BAGHDAD, Iraq – A court saw chilling videos of gassed children lying in a field and villagers fleeing clouds of white smoke as prosecutors argued Tuesday that Saddam Hussein and his regime had used chemical weapons against the Kurds of northern Iraq in the late 1980s.
"These children are the saboteurs that the defendants talk about," prosecutor Munqith al-Faroon said sarcastically as the footage showed scores of dead children on the ground, partially covered by blankets.
He was referring to the defense argument that Saddam and his co-defendants were fighting Kurdish insurgents during the 1987-88 military offensive that was codenamed Operation Anfal.
Saddam and six former members of his regime have pleaded innocent to charges of war crimes and crimes against humanity for their roles in the operation, in which an estimated 180,000 Kurds have been killed. Saddam and one defendant have pleaded innocent to the additional charge of genocide.
"This is the result of the chemical attacks," the prosecutor shouted in the courtroom, referring to the dead children.
Al-Faroon did not reveal the source of the grainy videos with distorted sound.
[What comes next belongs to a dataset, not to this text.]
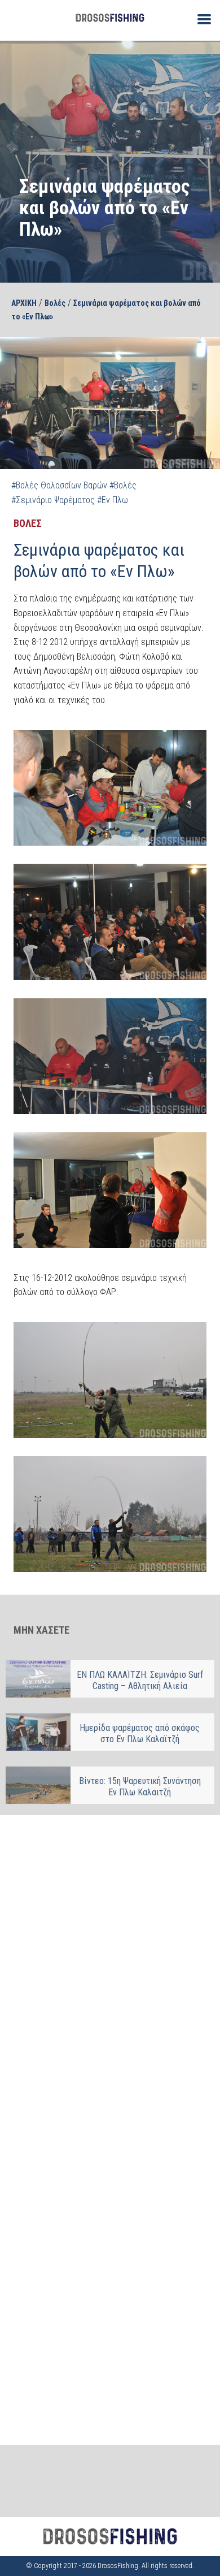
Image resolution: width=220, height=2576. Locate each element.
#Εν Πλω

A timecode under the images showed the clips were at various times in 1987 and 1988.
One video showed a thick white smoke cloud that emerged after a loud explosion as warplanes bombed a green mountainous region.
The camera then showed villagers fleeing with their donkeys as houses in the background went up in flame.
"These images are meant to show the court all the aspects of Saddam's military offensive," al-Faroon said. "They include video clips of the chemical attacks, families escaping, warplanes bombing their villages and the camps were they were held in."
The court adjourned the trial to Wednesday.
If Saddam and the other defendants are convicted, all seven could be condemned to death.
Saddam has already been convicted and sentenced to death for the killing of nearly 150 people in the town of Dujail after a 1982 attempt to assassinate him. His lawyers have appealed that trial's verdict and sentence, and the appeals court is expected to rule next month.
Iraqi officials have suggested that Saddam's prosecution on genocide charges would be halted if the appeals court upholds the death sentence of the first trial.